8. Study the results. For the selection cited above, several dozen companies recently offered rates in that range. Remember that the lowest rates could come from a company with a poor reputation, but more on that later. Contract lengths varied from one to 36 months. Each service plan comes with links to “Terms of Service,” “Facts Sheet,” “Signup” and “Special Terms.” When you click on these, you learn the nitty-gritty details. Many companies have minimums about the amount of power you must use, or you pay more. Carefully look for language about other fees.
Living in the Dallas metroplex area and being served by Oncor as your local electric utility means that you have the power to choose from among dozens of competing electricity providers. All of them offer multiple rates, contract lengths and discount offers. In addition, each provider has its own website designed to lead you through the maze of complicated offers, which are often filled with confusing EFL details, overlooked fine print, and introductory rates. As a result, many customers are still confused by legal terms and narrow usage level bill credits frequently used on electricity plans for marketing purposes.
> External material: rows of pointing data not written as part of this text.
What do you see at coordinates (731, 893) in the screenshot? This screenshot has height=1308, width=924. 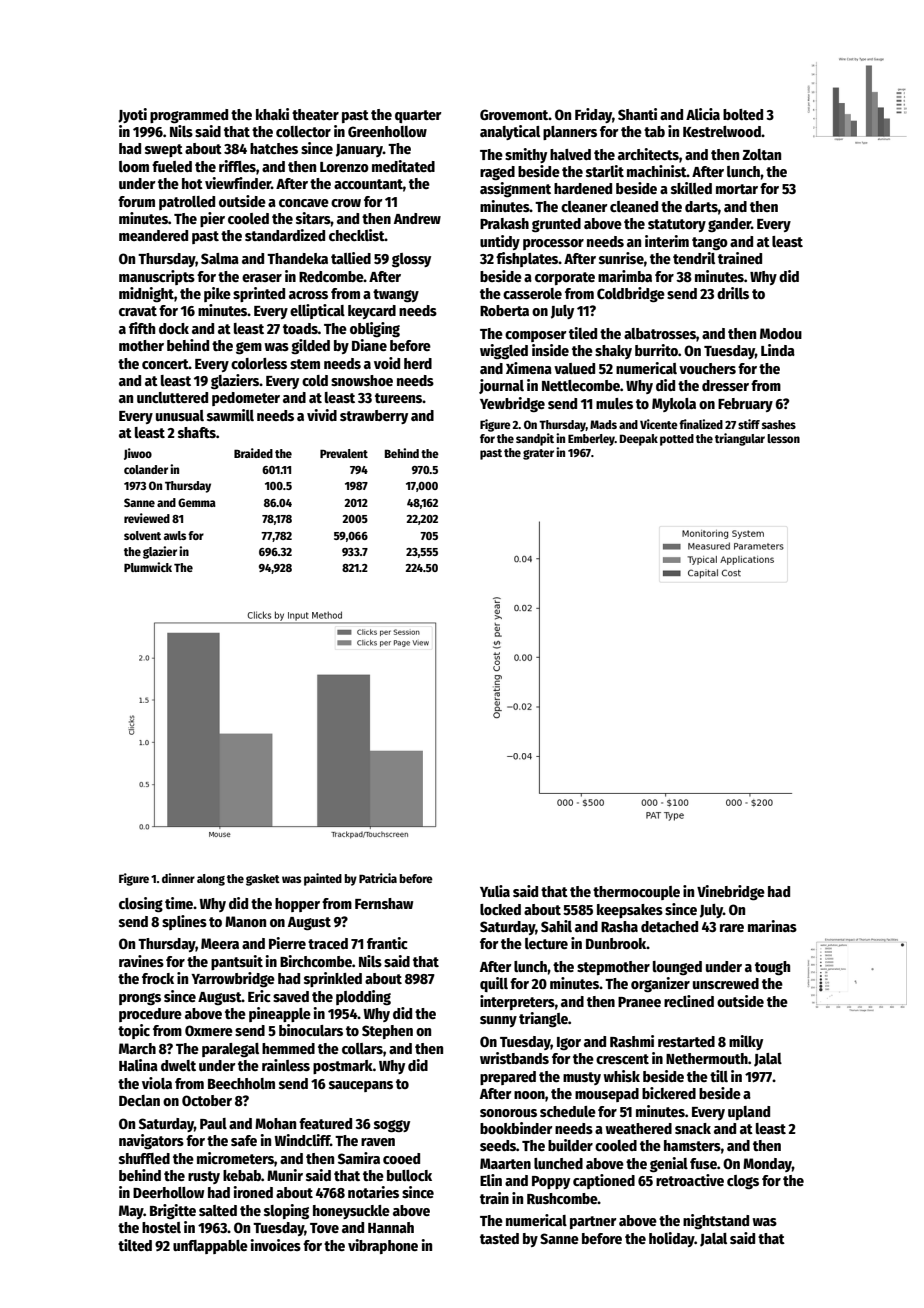 I see `Vinebridge` at bounding box center [731, 893].
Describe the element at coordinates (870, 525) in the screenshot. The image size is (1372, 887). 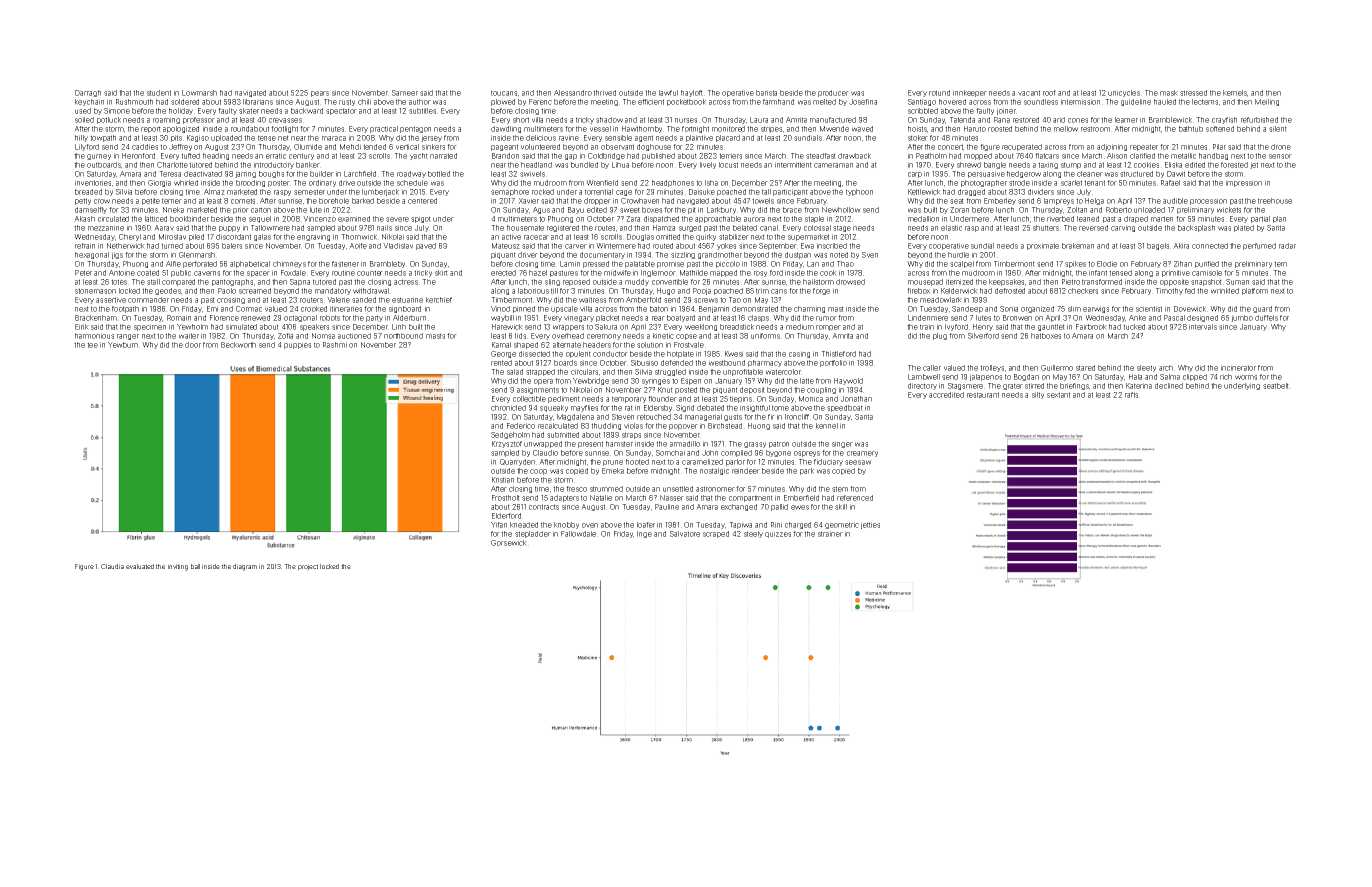
I see `jetties` at that location.
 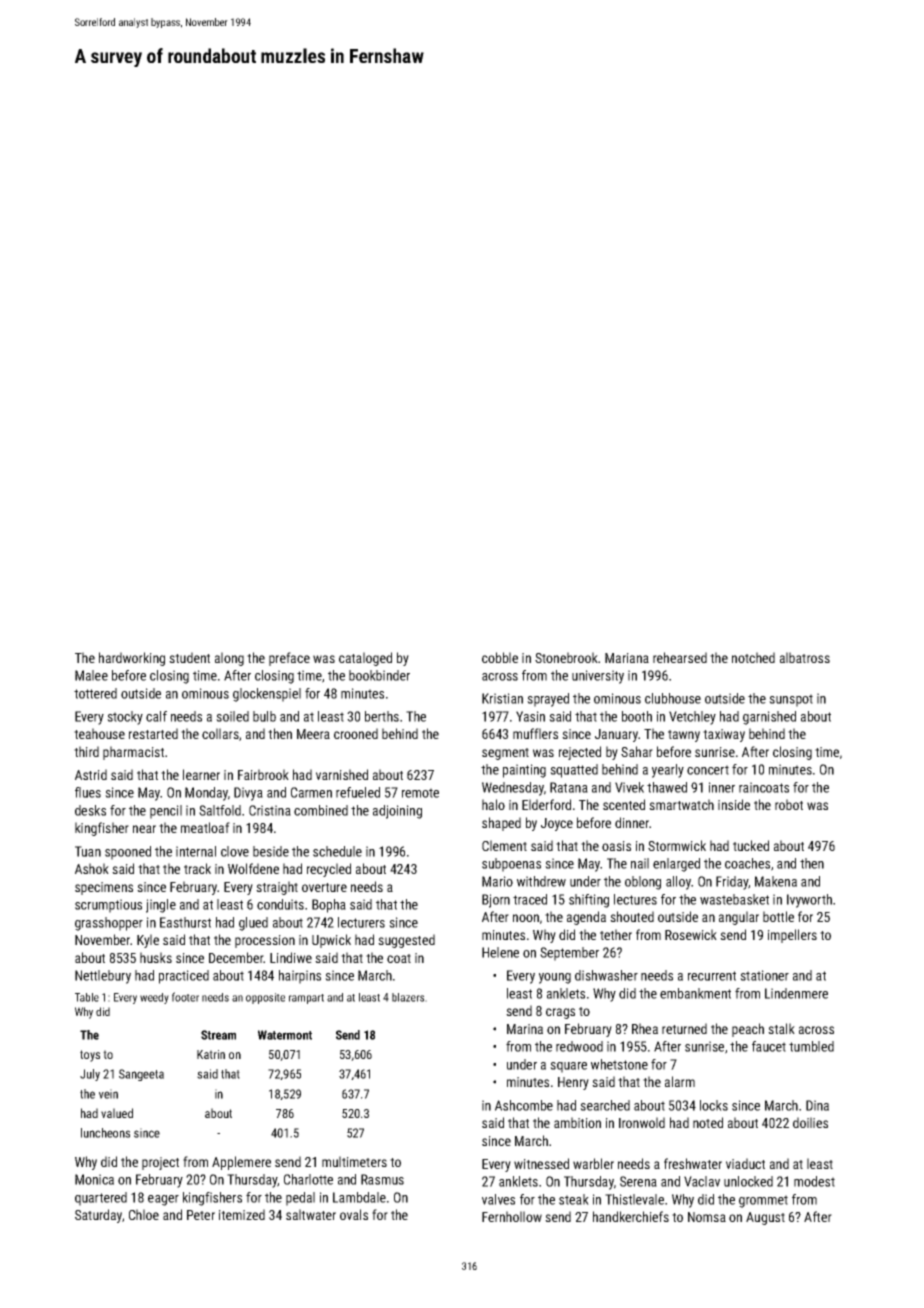 What do you see at coordinates (739, 918) in the image?
I see `angular` at bounding box center [739, 918].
As a result, they often end up getting surprised by unexpected fees and missing out on potential savings on their electric bills.
There are over 60 different energy suppliers competing for your business on any given day in Texas. Many of these electric companies have websites that are confusing and nearly impossible to navigate, their rates and fees hidden by dense industry jargon and misleading advertising. Who has the spare the time to sort through the choices spread out over all these different sites and companies?